Cette procédure, naturellement soumise au contrôle du juge qui doit l’homologuer, permet à l’opérateur désigné de se voir confier toutes les missions concourant au redressement de la copropriété, pouvant comprendre la division du syndicat.

  1. Modalités de désignation de l’administrateur provisoire et d’exécution de sa mission

Tel qu’exposé supra, une copropriété peut être placée sous le régime de l’administration provisoire dans trois hypothèses :

1)    équilibre financier du syndicat des copropriétaires gravement compromis ;

2)    impossibilité de pourvoir à la conservation de l’immeuble ;

3)    liquidation des dettes du syndicat en cas d’expropriation ou de dissolution.

Dans tous les cas, c’est au président du TGI du lieu de situation de l’immeuble, statuant sur requête ou comme en matière de référé, qu’il revient de désigner l’administrateur provisoire.

La saisine peut être effectuée à la requête d’un groupe de copropriétaires représentant 15 % au moins des voix du syndicat. Le président du TGI est alors saisi par la voie d’une assignation dirigée contre le syndicat représenté par le syndic et statue en la forme des référés.

La saisine peut être effectuée par voie de requête à l’initiative du syndic – sans avoir à être autorisé par l’assemblée générale des copropriétaires. Ce dernier doit néanmoins être informé de cette démarche.

Enfin, et dans les cas où l’immeuble serait suffisamment dégradé pour représenter un danger tant pour ses occupants que pour le voisinage, la saisine du président du tribunal de grande instance peut également résulter d’une requête du procureur de la République.

Dans tous les cas, la décision désignant un administrateur provisoire doit toujours être notifiée aux copropriétaires et, sous peine de nullité, au procureur de la République.

Les copropriétaires peuvent interjeter appel de l’ordonnance désignant l’administrateur provisoire.

Le président du Tribunal de grande instance fixe la durée de la mission de l’administrateur provisoire (qui ne peut être inférieure à douze mois) et peut, à tout moment, la modifier, la prolonger ou encore y mettre fin, à la demande de l’administrateur provisoire, d’un ou plusieurs copropriétaires, du procureur ou d’office.

C’est également au président du Tribunal que l’administrateur doit rendre compte de sa mission, à la demande de celui-ci, et en tout état de cause, à son expiration. Il rend compte également au président du conseil syndical, lorsqu’il en a été désigné un, ou à défaut, à chacun de ses membres.

*

Depuis 1965, les dispositifs de prévention et de protection de l’équilibre financier des copropriétés n’ont cessé d’être améliorés.

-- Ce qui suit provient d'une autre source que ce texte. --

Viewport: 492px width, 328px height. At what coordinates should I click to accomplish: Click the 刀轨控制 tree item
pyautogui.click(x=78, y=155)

Aujourd’hui, ils permettent d’identifier relativement tôt l’apparition des premières difficultés et d’apporter, graduellement, des solutions de rétablissement du fonctionnement normal du syndicat.

Ces solutions sont d’autant plus efficaces qu’elles sont exigibles tant par les acteurs directs de la copropriété (copropriétaires, syndic), que par leurs partenaires (prestataires) ou encore les autorités publiques (maire, préfet, procureur de la République).

Aussi, il est permis d’espérer que ces mécanismes contribueront à amorcer une diminution du taux de copropriétés concernées par des difficultés financières qui, rappelons-le, s’établissait encore à 43 % en 2013.